[Records contained in a dataset]
....

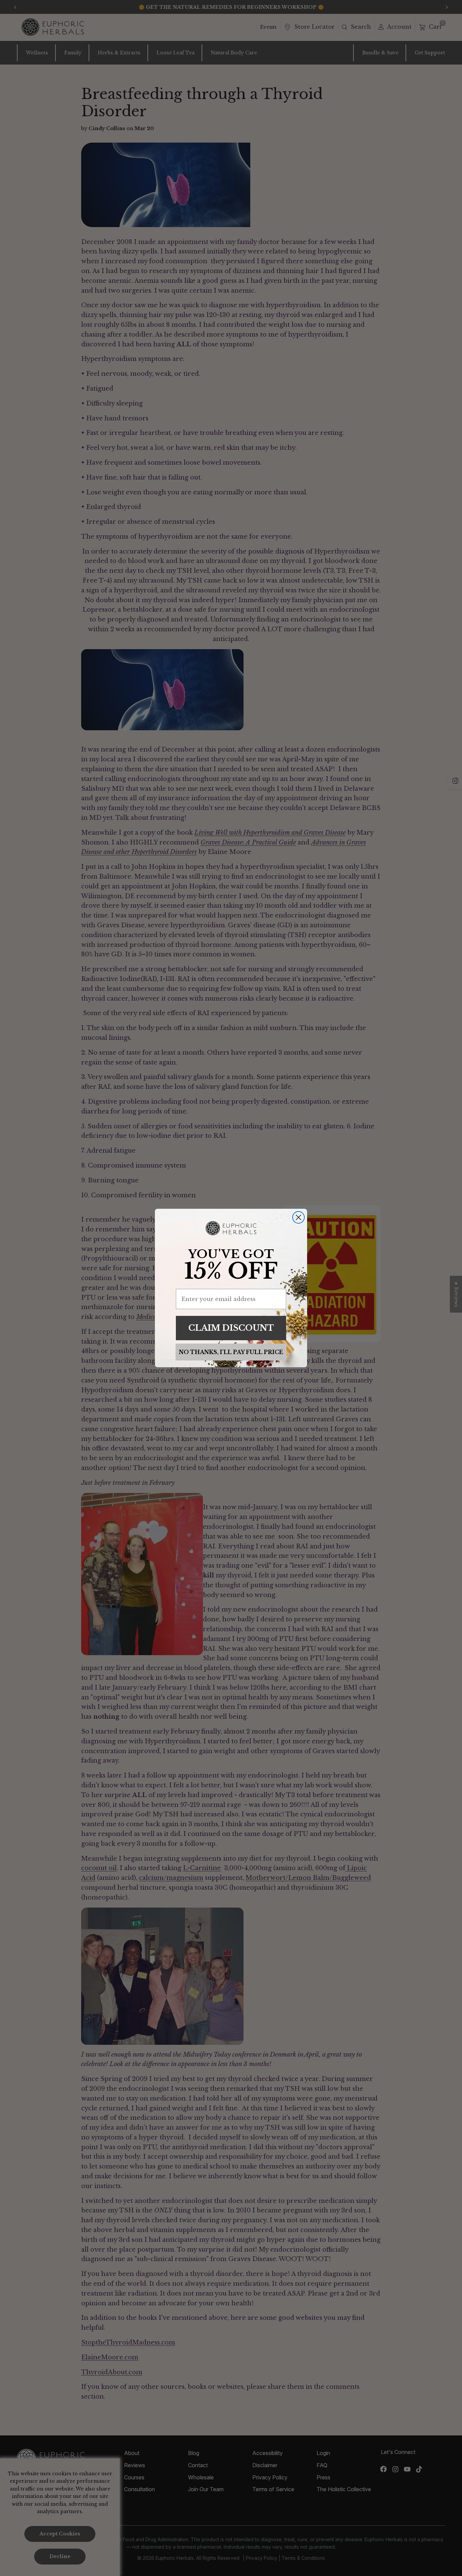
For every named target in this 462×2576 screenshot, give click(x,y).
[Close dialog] (298, 1217)
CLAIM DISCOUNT (231, 1328)
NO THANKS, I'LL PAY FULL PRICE (231, 1352)
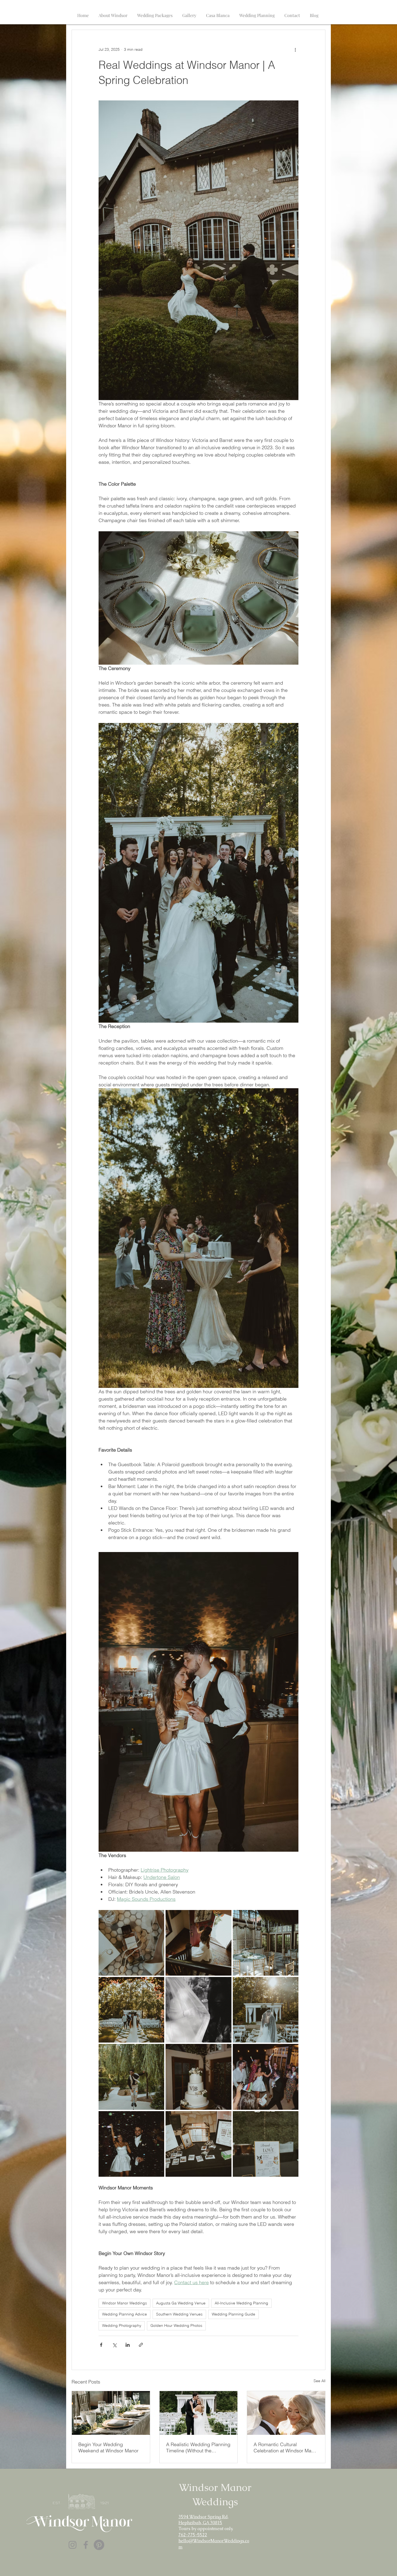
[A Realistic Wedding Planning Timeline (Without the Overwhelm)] (199, 2413)
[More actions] (295, 49)
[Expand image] (131, 1943)
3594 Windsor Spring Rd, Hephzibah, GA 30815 (203, 2520)
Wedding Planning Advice (124, 2314)
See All (319, 2380)
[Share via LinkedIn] (127, 2344)
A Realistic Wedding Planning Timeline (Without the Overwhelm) (198, 2447)
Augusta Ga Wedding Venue (181, 2303)
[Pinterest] (99, 2545)
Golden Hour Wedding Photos (176, 2325)
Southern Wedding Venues (179, 2314)
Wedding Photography (121, 2325)
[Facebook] (85, 2545)
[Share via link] (140, 2344)
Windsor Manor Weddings (124, 2303)
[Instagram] (72, 2545)
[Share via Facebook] (101, 2344)
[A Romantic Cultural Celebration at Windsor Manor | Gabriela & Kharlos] (286, 2413)
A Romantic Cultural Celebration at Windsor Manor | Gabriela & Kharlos (286, 2447)
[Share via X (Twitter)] (114, 2344)
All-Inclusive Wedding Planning (241, 2303)
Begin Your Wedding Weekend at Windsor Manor (108, 2447)
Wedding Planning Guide (233, 2314)
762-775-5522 (193, 2535)
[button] (113, 13)
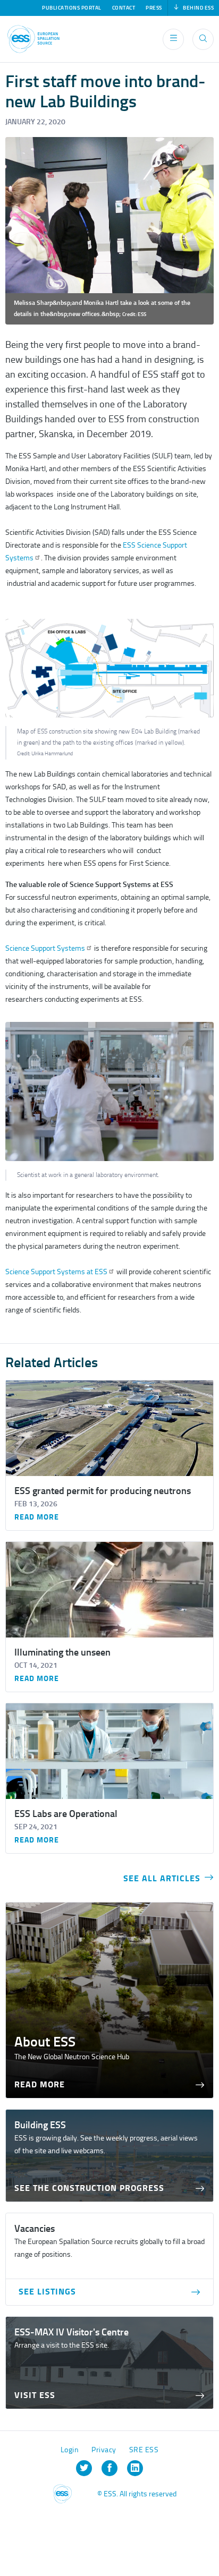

....

*How to complete this task*: Please transcribe each entry exactly, but skip any picture it holds.

*Exercise response*:
For every named target in this 462×2576 screenshot, give click(x,y).
[Close dialog] (298, 1217)
CLAIM DISCOUNT (231, 1328)
NO THANKS, I'LL PAY FULL PRICE (231, 1352)
[A Realistic Wedding Planning Timeline (Without the Overwhelm)] (199, 2413)
[More actions] (295, 49)
[Expand image] (131, 1943)
3594 Windsor Spring Rd, Hephzibah, GA 30815 (203, 2520)
Wedding Planning Advice (124, 2314)
See All (319, 2380)
[Share via LinkedIn] (127, 2344)
A Realistic Wedding Planning Timeline (Without the Overwhelm) (198, 2447)
Augusta Ga Wedding Venue (181, 2303)
[Pinterest] (99, 2545)
Golden Hour Wedding Photos (176, 2325)
Southern Wedding Venues (179, 2314)
Wedding Photography (121, 2325)
[Facebook] (85, 2545)
[Share via link] (140, 2344)
Windsor Manor Weddings (124, 2303)
[Instagram] (72, 2545)
[Share via Facebook] (101, 2344)
[A Romantic Cultural Celebration at Windsor Manor | Gabriela & Kharlos] (286, 2413)
A Romantic Cultural Celebration at Windsor Manor | Gabriela & Kharlos (286, 2447)
[Share via X (Twitter)] (114, 2344)
All-Inclusive Wedding Planning (241, 2303)
Begin Your Wedding Weekend at Windsor Manor (108, 2447)
Wedding Planning Guide (233, 2314)
762-775-5522 (193, 2535)
[button] (113, 13)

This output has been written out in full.